Your instructions
Where the word "Open" occurs in a line of the data, return the whole line.

Available data
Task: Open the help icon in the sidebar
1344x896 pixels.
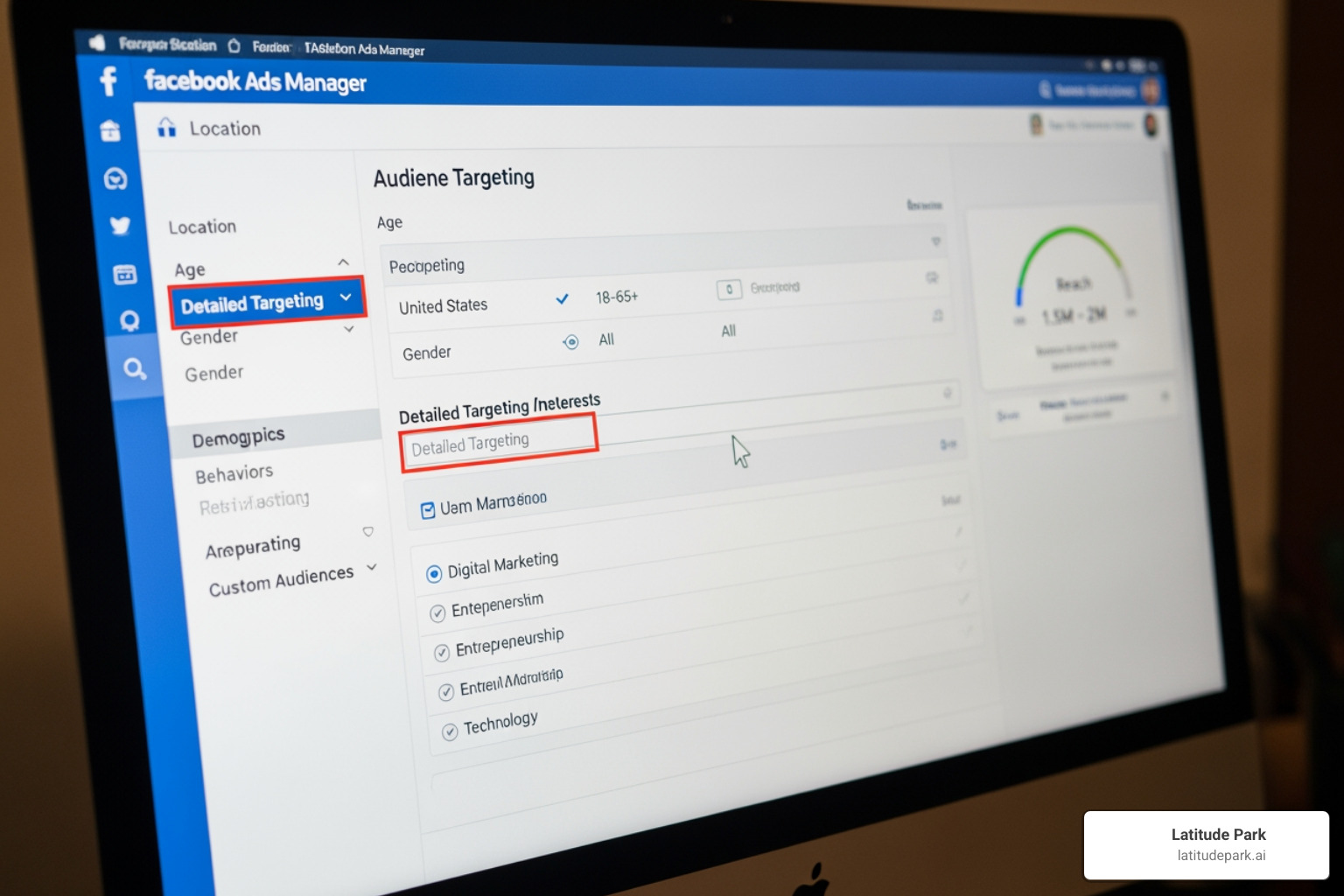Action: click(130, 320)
* * *
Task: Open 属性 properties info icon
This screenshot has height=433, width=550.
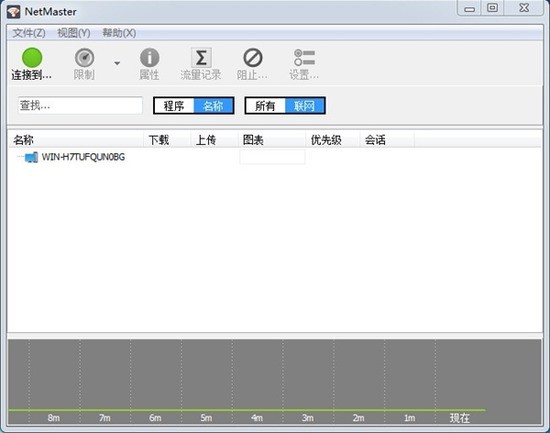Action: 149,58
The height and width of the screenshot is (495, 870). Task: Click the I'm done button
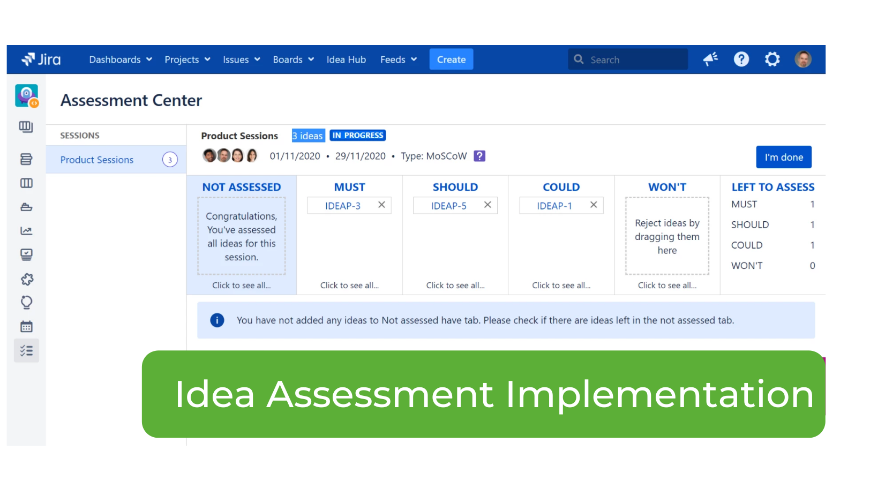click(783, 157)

Exercise result
Task: Open the help icon in the sidebar
Task: Open 属性 properties info icon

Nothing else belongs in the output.